Latest revision as of 22:20, 17 October 2024

Problem 11

Let $A = \{1, 2, 3, 4, 5, 6, 7\}$, and let $N$ be the number of functions $f$ from set $A$ to set $A$ such that $f(f(x))$ is a constant function. Find the remainder when $N$ is divided by $1000$.

Solution 1

Any such function can be constructed by distributing the elements of $A$ on three tiers.

The bottom tier contains the constant value, $c=f(f(x))$ for any $x$. (Obviously $f(c)=c$.)

The middle tier contains $k$ elements $x\ne c$ such that $f(x)=c$, where $1\le k\le 6$.

The top tier contains $6-k$ elements such that $f(x)$ equals an element on the middle tier.

There are $7$ choices for $c$. Then for a given $k$, there are $\tbinom6k$ ways to choose the elements on the middle tier, and then $k^{6-k}$ ways to draw arrows down from elements on the top tier to elements on the middle tier.

Thus $N=7\cdot\sum_{k=1}^6\tbinom6k\cdot k^{6-k}=7399$, giving the answer $\boxed{399}$.

Solution 1 Clarified

Define the three layers as domain $x$, codomain $f(x)$, and codomain $f(f(x))$. Each one of them is contained in the set $A$. We know that $f(f(x))$ is a constant function, or in other words, can only take on one value.
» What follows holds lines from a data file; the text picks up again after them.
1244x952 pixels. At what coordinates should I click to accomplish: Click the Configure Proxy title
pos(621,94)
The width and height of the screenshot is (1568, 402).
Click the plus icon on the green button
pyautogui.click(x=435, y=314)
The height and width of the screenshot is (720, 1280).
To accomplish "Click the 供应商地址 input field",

So, we can start off by choosing that value $c$ in $7$ ways. So now, we choose the values that can be $f(x)$ for all those values should satisfy $f(f(x))=c$. Let $S$ be that set of values. First things first, we must have $c$ to be part of $S$, for the $S$ is part of the domain of $x$. Since the values in $i\in S$ all satisfy $f(i) = c$, we have $c$ to be a value that $f(x)$ can be. Now, for the elements other than $5$:

If we have $k$ elements other than $5$ that can be part of $S$, we will have $\binom{6}{k}$ ways to choose those values. There will also be $k$ ways for each of the elements in $A$ other than $c$ and those in set $S$ (for when function $f$ is applied on those values, we already know it would be $c$). There are $6-k$ elements in $A$ other than $c$ and those in set $S$. Thus, there should be $k^{6-k}$ ways to match the domain $x$ to the values of $f(x)$. Summing up all possible values of $k$ ($[1,6]$), we have

\[\sum_{k=1}^6 \binom{6}{k} k^{6-k} = 6\cdot 1 + 15\cdot 16 + 20\cdot 27 + 15\cdot 16 + 6\cdot 5 + 1 = 1057\]

Multiplying that by the original $7$ for the choice of $c$, we have $7 \cdot 1057 = 7\boxed{399}.$


Solution 2

It is clear that we must have one fixed point (that is, $f(x)=x$). WLOG, let $x=1$ be a fixed point, so $f(1)=1$.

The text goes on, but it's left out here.